Uno veía a los hinchas sentados o de pie alrededor de la cancha, casa del legendario Huracán, donde el Pajarito, el Tamal, Urko, Burris, el Orejitas, Ramón el Cadáver y tantas luminarias más se desempeñaron como defensas, medios o delanteros dispuestos siempre a cubrirse de gloria y dar vuelta a la cancha, ofrendando, en andas, al respetable el trofeo ganado.

Y de ello daba fe el Pajarito mediante su micrófono, su voz y su conocimiento del quién es quien entre titanes del balompié barrial.

Pajarito tenía el don de la palabra, acróbata del verbo que encaramaba a los sustantivos toneladas de adjetivos para el partido de futbol llanero fuera más luminoso, para enaltecer a quienes, el fin de semana, metían a su petaca el uniforme, las medias, los zapatos con tacos y la credencial que los acreditaba como miembros de una oncena que aspiraba a sudar la camiseta durante 90 o más minutos, si ameritadan tiempos extra.

El Charro siempre quiso ser como el Pajarito y se aplicó. Su hermana, Lupe “La Flaca”, afecta a la poesía, le dio a leer el Nuevo recuento de poemas, de Jaime Sabines y la obra de Efraín Huerta El Gran Cocodrilo; extrajo metáforas que al Pajarito motivaron a compartirle el micrófono durante un encuentro Huracán vs. Liverpool, cuando el primero goleo 7-0 a los súbditos de la Reina.

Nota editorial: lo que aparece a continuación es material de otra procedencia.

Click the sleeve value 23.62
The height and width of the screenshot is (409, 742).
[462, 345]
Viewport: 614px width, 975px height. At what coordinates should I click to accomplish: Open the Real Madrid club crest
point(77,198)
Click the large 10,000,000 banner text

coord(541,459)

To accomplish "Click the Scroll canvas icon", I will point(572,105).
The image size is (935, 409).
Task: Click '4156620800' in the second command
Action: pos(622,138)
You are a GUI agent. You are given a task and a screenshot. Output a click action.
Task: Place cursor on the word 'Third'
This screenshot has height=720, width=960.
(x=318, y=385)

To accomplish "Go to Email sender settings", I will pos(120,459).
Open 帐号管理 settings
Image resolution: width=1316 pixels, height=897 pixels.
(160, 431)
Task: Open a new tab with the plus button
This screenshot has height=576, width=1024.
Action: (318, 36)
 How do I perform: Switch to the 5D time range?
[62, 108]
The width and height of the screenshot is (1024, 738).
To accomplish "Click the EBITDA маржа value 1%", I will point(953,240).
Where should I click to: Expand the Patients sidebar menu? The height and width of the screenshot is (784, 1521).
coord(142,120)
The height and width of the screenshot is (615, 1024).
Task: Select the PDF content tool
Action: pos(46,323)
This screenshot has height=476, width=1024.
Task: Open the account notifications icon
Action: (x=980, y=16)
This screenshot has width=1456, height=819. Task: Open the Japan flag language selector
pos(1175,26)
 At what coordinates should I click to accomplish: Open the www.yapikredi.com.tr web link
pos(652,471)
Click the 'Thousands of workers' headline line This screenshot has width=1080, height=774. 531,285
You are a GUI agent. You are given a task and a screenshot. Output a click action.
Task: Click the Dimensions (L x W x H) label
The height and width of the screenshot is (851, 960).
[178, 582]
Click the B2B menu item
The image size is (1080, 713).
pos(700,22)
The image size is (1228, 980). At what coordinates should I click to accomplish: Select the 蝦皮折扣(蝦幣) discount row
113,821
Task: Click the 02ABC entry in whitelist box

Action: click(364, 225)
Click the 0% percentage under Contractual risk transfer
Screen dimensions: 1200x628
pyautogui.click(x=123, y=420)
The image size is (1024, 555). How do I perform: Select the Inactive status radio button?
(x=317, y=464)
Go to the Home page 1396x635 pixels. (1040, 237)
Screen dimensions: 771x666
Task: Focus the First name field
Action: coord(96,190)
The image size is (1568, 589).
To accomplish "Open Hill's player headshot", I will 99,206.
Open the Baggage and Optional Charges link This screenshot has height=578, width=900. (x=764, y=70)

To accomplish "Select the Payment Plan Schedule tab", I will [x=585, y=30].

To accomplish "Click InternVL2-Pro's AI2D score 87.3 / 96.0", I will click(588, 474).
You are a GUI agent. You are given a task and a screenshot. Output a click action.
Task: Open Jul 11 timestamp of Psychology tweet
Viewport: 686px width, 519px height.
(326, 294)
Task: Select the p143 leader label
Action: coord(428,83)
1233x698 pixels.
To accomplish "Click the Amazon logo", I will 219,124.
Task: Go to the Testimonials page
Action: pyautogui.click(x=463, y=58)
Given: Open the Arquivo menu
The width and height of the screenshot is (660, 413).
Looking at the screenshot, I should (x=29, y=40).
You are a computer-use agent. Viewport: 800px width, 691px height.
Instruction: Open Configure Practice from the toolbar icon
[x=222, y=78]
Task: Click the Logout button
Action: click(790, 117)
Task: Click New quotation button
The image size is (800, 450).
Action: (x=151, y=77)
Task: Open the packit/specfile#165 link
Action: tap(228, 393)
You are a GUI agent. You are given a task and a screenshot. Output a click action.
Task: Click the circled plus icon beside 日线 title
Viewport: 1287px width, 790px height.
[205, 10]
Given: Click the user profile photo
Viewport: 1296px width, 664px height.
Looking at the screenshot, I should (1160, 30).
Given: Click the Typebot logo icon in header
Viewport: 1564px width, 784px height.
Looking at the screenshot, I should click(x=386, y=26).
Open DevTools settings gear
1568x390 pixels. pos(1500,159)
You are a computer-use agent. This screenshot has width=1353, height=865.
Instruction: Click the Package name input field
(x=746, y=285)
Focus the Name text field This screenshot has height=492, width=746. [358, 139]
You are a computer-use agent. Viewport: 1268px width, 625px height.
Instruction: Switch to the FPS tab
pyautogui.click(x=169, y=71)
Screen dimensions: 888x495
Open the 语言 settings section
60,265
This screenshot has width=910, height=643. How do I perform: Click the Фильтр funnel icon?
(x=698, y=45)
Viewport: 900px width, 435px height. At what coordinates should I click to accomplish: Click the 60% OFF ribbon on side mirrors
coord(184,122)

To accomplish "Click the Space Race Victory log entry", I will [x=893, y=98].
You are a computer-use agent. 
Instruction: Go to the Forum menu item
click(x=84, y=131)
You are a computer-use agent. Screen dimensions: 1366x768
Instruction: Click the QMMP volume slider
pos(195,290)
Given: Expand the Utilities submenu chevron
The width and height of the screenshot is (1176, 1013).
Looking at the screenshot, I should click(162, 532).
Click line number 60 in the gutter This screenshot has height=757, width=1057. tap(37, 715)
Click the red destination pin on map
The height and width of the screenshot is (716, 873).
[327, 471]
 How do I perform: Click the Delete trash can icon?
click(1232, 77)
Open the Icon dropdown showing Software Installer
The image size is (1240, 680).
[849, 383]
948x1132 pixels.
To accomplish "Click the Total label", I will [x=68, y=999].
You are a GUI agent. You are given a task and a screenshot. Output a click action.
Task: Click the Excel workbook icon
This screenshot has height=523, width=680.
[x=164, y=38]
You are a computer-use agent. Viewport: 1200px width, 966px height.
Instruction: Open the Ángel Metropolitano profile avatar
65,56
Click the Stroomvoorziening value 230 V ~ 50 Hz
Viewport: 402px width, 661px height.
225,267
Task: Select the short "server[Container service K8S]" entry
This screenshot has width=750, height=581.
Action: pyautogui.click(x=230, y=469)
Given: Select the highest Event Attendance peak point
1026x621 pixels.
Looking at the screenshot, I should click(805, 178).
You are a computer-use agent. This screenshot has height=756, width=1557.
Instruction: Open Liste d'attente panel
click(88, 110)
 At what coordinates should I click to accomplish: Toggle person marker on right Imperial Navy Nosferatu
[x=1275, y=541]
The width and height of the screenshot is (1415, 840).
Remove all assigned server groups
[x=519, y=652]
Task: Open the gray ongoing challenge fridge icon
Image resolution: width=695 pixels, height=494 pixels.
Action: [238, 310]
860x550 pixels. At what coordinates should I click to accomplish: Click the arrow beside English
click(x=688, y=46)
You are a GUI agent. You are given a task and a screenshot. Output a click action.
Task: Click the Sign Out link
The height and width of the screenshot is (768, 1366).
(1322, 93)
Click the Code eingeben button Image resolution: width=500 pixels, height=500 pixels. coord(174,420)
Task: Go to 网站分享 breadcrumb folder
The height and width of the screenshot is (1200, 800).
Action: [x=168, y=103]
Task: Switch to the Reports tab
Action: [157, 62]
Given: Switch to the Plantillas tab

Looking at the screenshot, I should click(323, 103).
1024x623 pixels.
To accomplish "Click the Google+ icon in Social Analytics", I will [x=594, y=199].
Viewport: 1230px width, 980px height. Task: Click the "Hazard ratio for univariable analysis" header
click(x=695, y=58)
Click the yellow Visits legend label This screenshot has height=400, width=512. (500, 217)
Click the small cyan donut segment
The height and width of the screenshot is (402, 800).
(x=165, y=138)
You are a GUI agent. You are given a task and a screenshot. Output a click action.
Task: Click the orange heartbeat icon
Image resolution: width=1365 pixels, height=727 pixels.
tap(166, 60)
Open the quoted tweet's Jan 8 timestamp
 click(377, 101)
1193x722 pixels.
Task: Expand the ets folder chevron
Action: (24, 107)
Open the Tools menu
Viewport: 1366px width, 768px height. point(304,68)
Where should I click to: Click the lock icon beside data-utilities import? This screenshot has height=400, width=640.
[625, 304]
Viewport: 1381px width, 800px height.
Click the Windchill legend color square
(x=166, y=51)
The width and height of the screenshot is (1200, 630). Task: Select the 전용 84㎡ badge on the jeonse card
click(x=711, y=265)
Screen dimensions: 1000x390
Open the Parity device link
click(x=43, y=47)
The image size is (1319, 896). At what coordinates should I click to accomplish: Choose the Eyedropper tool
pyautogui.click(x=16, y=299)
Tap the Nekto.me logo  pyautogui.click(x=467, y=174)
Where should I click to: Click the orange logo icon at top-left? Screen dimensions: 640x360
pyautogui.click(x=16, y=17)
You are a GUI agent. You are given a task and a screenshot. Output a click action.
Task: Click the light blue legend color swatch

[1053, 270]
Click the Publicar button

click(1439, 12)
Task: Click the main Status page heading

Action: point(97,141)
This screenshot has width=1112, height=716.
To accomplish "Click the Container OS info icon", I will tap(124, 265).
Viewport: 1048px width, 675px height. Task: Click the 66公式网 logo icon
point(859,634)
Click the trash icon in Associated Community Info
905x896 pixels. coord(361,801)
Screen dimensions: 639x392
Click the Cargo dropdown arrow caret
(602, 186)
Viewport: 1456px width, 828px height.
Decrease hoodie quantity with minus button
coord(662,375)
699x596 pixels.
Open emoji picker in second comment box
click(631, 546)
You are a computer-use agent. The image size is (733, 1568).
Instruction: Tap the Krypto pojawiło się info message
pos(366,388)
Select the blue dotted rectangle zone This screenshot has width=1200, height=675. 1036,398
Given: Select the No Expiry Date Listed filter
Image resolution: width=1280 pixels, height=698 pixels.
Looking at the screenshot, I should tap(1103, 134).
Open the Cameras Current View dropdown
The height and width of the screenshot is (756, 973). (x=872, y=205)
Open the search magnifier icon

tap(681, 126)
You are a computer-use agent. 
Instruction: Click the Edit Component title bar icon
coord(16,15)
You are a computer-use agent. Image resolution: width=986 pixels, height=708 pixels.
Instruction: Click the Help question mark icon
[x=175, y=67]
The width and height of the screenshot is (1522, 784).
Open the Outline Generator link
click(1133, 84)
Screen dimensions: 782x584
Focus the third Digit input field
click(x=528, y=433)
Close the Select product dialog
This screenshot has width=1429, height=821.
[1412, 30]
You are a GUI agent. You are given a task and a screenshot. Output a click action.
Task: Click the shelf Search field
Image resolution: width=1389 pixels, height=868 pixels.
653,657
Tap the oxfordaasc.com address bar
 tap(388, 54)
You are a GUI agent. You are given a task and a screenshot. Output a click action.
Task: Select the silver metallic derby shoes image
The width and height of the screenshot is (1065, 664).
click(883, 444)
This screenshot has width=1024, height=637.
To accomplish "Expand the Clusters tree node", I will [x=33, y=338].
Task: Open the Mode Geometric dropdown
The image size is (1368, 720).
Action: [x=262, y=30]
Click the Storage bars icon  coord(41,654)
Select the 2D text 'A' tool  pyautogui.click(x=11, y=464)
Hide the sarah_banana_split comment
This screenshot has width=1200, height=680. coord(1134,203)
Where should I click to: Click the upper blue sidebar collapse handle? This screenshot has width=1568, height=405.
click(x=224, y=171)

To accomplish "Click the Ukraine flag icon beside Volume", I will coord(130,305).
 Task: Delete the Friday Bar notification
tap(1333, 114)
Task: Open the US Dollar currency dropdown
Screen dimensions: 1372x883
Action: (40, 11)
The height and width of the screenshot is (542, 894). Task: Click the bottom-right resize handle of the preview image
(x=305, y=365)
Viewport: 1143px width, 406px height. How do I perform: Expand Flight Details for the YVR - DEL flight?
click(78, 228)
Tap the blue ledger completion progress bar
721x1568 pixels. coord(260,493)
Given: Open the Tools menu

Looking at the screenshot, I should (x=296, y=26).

-Me gustan cuando callan, gladiadores, porque están como ausentes: se batieron con donosura, aunque ahora se muestren distantes, adoloridos como si hubieran muerto, una palabra entonces, una sonrisa bastan y estén alegres, alegres de que no sea cierto que la derrota es la muerte; no, mis amigos, no lo es: es la posibilidad de que el domingo venidero renazcan y se hagan del triunfo que hoy se les fue de las manos, por una, una mano que les castigó con el penalty que inició la dosis de cuero excesiva que los huracanes llevaron hasta sus redes. Pero el domingo que entra, ingleses, harán lo imposible para que la victoria los alumbre, porque son amorosos de esos que abandonan malos momentos, amorosos de los que cambian, de los que olvidan que morder el polvo no es para siempre, Pitirijas, Nemesio, Greñas, liverpules a quienes despedimos de este estadio, de esta gloriosa cancha, como los campeones que han sido y volverán para sacar juventud de su pasado…

-Te lucías, “manito”: hasta los perdedores se llevaban sus aplausos porque tú sabías que con tu labia, como con el pan, las penas son buenas -recuerda el Iguano al Charro.

-A la patada, sobada, para que no se armaran los “guamazos”. Como cuando a los charros del Real Valle Verde los quisimos aplacar para que no iniciaran la batalla campal, porque les habían robado el partido y el trofeo, uno de los más bonitos que he visto. Fue en vano: hasta con las Radson se dieron y yo salí de la cancha a microfonazos. La roquiza en el llano nubló la tarde y los Huracanes la libraron encerrados en la iglesia o los matan los del Real: hasta doña Zenaida, que vendía jícamas con chile, salió por piernas…

Eso recuerdan los compas en la casa del Charro en Chimalhuacán, al calor de unas “wamas”; sus hazañas en los llanos del oriente urbano, cuando el anfitrión narraba “driblings”, dominadas, tiros libres, regateadas, túneles, penales, chilenas ocasionales, grandes remates que culminaban el en gooool, ¡golazooo del Ñáñaras, del Iguano, del Agonías!, que del puro gusto sufría crisis convulsivas que, se supo luego, se debían a la epilepsia que desde pequeño padecía.

El Charro compra cerdos y elabora carnitas que expende en la taquería de su propiedad, ubicada a un costado de la Avenida Peñón.

Ahora un buen arbitraje, bueno-bueno, te lo pagan a 500 pesos, con riesgo de que se arme la campal y hasta un balazo metan en tu pellejo. Mejor de taquero, manito, que entre las patas de los jurgolistas. Si es que todavía hay llanos, aunque yo creo que ya no -juega el Charro con las palabras y da un sorbo a su vaso de espumosa chela dominguera.